WHAT YOU SHOULD DO
Look below for the line that contains "You are a GUI", then copy it and each following line exactly, through and including the line that contains "The height and width of the screenshot is (731, 1093).".

RECORD EXTRACTS
==================================================

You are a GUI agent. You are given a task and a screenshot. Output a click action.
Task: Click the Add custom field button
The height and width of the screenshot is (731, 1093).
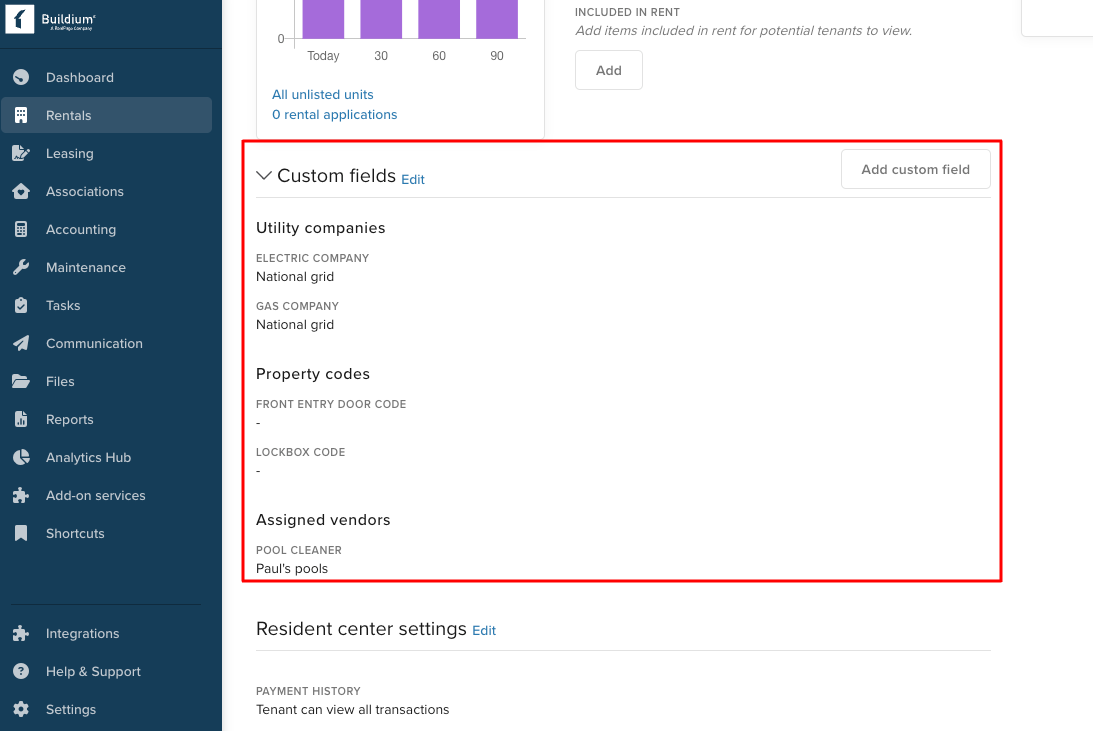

==================================================

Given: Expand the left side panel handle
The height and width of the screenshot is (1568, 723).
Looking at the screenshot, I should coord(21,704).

==================================================

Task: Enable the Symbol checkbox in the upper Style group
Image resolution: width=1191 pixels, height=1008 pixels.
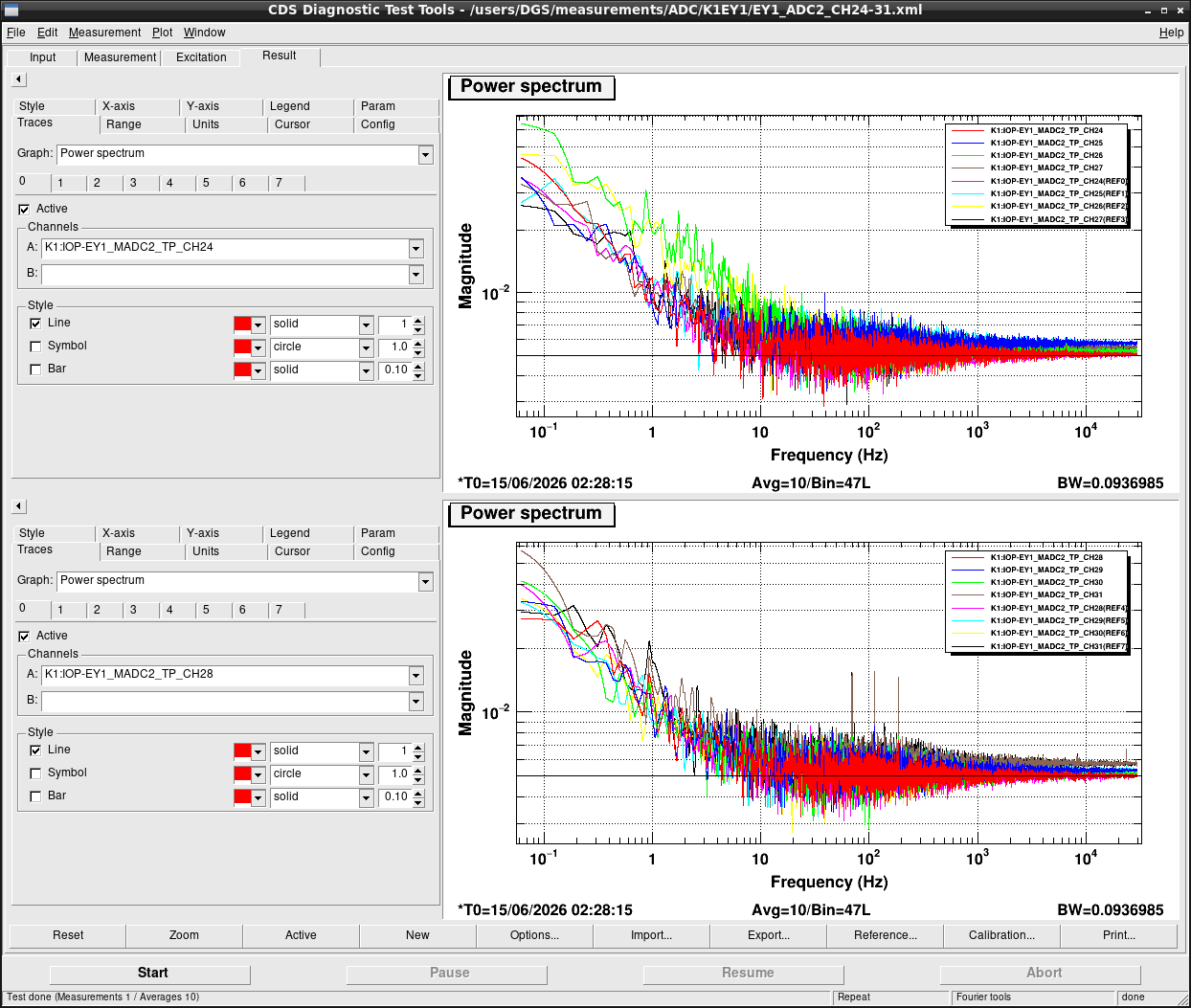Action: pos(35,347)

==================================================

EXERCISE ANSWER
You are a GUI agent. You are given a task and a screenshot. Output a click action.
Task: Click the Add custom field button
The height and width of the screenshot is (731, 1093).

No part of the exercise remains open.